Problem details
Across the entries, how many lines have the string "agent" in them? Reply with only a number.

Extracted material
________________________________________
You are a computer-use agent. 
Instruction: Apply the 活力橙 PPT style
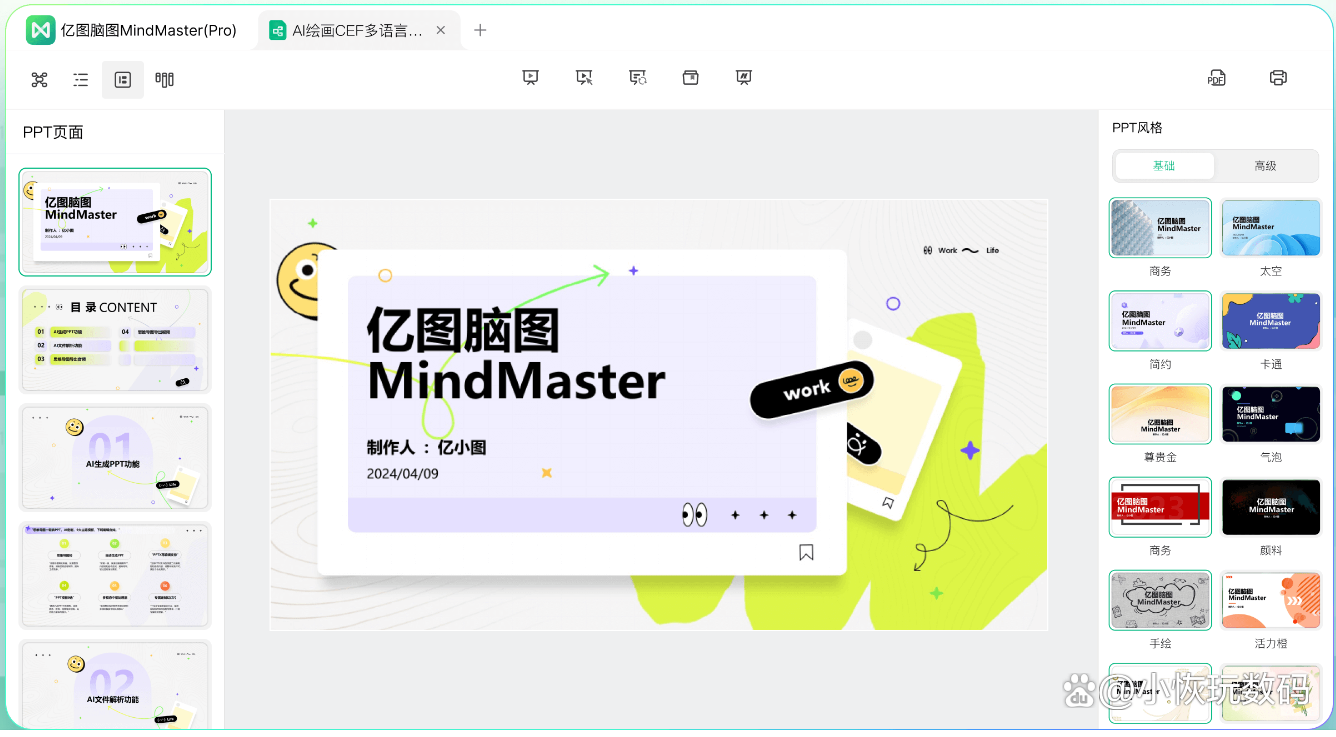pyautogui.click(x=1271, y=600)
________________________________________
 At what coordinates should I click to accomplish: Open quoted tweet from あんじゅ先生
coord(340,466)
________________________________________
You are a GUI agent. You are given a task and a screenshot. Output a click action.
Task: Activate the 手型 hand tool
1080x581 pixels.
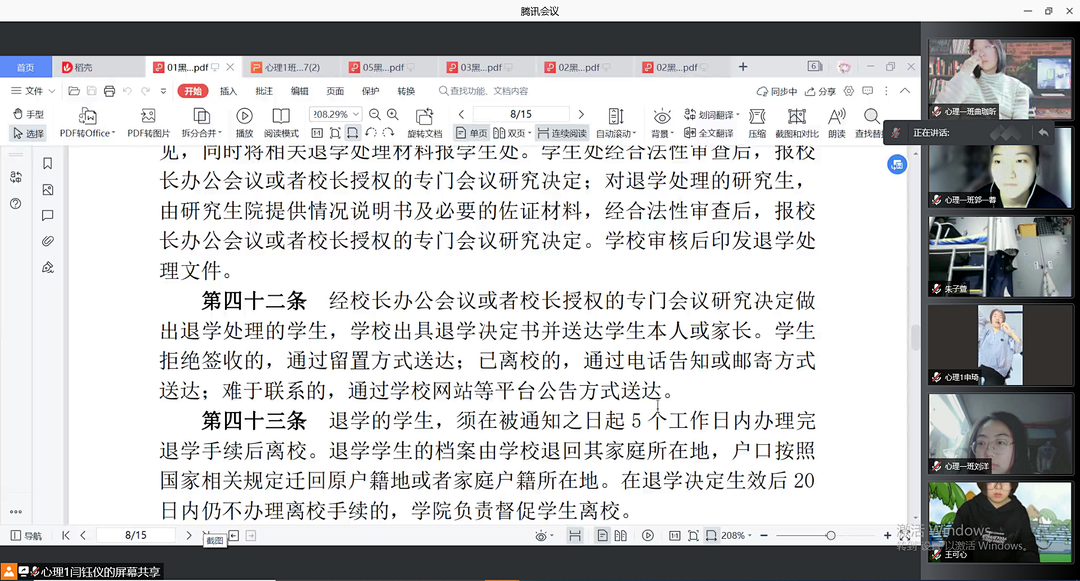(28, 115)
________________________________________
Task response
2